(Dataset extract begins)

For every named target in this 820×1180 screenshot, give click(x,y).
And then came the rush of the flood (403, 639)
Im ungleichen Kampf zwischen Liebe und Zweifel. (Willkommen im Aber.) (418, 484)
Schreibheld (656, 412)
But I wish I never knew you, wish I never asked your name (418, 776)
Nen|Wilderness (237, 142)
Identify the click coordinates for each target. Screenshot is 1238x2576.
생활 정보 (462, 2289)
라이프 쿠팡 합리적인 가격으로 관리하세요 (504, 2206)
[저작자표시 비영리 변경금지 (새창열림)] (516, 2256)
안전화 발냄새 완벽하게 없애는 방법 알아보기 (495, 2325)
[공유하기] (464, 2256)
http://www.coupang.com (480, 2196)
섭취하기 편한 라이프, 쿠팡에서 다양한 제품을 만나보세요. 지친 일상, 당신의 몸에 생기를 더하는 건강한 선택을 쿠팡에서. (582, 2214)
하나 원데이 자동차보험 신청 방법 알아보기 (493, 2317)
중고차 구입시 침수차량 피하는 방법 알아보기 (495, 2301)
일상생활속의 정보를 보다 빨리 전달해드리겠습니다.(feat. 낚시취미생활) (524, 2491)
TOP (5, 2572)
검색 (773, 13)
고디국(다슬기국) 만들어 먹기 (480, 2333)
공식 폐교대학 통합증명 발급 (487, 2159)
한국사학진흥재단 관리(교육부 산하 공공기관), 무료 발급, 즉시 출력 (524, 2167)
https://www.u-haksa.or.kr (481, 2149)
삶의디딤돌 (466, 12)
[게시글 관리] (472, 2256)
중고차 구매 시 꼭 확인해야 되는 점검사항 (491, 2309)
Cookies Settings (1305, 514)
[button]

(Dataset extract ends)

**Work task:** Count the lines in the records that contain the word "click", and give only that number.

**Task output:** 2